Thermodynamic investigation of hydrogen enrichment and carbon suppression using chemical additives in ethanol dry reforming

•Thermodynamic equilibrium analysis was performed on ethanol dry reforming.•Adding reducing agents, e.g. hydrazine, increases hydrogen production.•Addition of hydrazine in the feed removes carbon formation.•Addition of reducing agents helps in getting synthesis gas at optimum conditions.•Similar conclusions were obtained in case of ethanol steam reforming.

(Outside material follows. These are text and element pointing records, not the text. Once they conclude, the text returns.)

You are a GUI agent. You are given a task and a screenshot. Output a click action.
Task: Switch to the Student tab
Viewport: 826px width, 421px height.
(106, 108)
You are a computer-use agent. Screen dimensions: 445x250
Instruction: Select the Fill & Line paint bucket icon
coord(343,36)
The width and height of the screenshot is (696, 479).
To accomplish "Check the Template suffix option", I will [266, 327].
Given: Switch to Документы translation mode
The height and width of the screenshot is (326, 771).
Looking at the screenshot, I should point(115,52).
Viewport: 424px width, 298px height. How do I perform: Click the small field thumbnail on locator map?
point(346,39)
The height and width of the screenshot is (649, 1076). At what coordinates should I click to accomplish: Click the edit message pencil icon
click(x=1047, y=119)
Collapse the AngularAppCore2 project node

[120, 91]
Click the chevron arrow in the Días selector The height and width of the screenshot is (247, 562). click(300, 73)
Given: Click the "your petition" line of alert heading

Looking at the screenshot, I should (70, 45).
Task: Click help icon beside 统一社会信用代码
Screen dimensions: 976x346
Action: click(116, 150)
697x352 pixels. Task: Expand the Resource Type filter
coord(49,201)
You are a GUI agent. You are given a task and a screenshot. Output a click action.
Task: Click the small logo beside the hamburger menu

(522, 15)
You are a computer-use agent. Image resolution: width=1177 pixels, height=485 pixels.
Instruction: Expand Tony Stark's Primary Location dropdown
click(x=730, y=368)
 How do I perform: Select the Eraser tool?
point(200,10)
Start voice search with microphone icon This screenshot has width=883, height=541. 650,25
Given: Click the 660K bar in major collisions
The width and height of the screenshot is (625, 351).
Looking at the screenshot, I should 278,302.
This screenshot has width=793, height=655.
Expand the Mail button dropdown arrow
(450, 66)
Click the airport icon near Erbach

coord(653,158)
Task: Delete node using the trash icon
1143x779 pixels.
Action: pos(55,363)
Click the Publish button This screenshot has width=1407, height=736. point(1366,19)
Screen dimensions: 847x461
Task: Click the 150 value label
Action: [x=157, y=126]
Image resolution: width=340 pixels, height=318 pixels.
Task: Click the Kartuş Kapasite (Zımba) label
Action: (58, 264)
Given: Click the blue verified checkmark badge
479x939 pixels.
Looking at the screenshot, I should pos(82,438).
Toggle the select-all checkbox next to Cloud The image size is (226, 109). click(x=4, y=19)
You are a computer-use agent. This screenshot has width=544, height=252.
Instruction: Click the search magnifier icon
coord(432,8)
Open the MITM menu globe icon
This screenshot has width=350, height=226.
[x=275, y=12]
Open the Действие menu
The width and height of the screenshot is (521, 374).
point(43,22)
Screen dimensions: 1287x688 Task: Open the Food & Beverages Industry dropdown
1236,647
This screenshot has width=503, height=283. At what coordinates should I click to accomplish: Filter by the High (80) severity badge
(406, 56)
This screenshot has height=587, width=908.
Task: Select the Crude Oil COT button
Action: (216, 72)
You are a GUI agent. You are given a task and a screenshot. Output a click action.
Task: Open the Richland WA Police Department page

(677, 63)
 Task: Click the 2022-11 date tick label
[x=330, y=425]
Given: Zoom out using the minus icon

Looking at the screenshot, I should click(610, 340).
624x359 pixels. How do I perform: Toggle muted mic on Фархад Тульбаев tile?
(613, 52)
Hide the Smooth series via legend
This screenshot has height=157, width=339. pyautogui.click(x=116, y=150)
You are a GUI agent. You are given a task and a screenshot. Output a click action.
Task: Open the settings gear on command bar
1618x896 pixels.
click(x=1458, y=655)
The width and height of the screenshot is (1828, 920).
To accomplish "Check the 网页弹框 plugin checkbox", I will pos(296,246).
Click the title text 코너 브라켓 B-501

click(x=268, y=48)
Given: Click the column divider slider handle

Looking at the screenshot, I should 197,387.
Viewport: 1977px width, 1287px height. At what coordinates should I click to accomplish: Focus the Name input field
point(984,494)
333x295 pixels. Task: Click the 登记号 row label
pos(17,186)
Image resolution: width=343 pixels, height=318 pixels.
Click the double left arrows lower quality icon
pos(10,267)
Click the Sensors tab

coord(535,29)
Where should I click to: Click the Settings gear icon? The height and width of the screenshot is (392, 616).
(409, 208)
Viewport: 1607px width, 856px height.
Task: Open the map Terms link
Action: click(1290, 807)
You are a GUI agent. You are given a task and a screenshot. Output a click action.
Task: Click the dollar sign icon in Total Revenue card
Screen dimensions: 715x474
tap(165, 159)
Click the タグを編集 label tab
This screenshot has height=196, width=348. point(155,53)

In this study, a thermodynamic equilibrium analysis has been performed on ethanol dry reforming in presence of commonly used reducing agents such as glycine, hydrazine, urea and ammonia. The effect of these agents on hydrogen enrichment and carbon suppression has been investigated at one atmospheric pressure and 300 K–1200 K temperature. Among the investigated additives, hydrazine was found to be the most suitable for maximizing hydrogen production and removing elemental carbon formation. This study was further extended to ethanol steam reforming and similar conclusions were obtained. Industrial significance of this study is associated with reforming reactions where catalyst deactivation due to coking is a major problem. Based on the results obtained, addition of suitable chemical additives in the feed could alleviate this problem to a significant level and help in improving catalyst life cycle.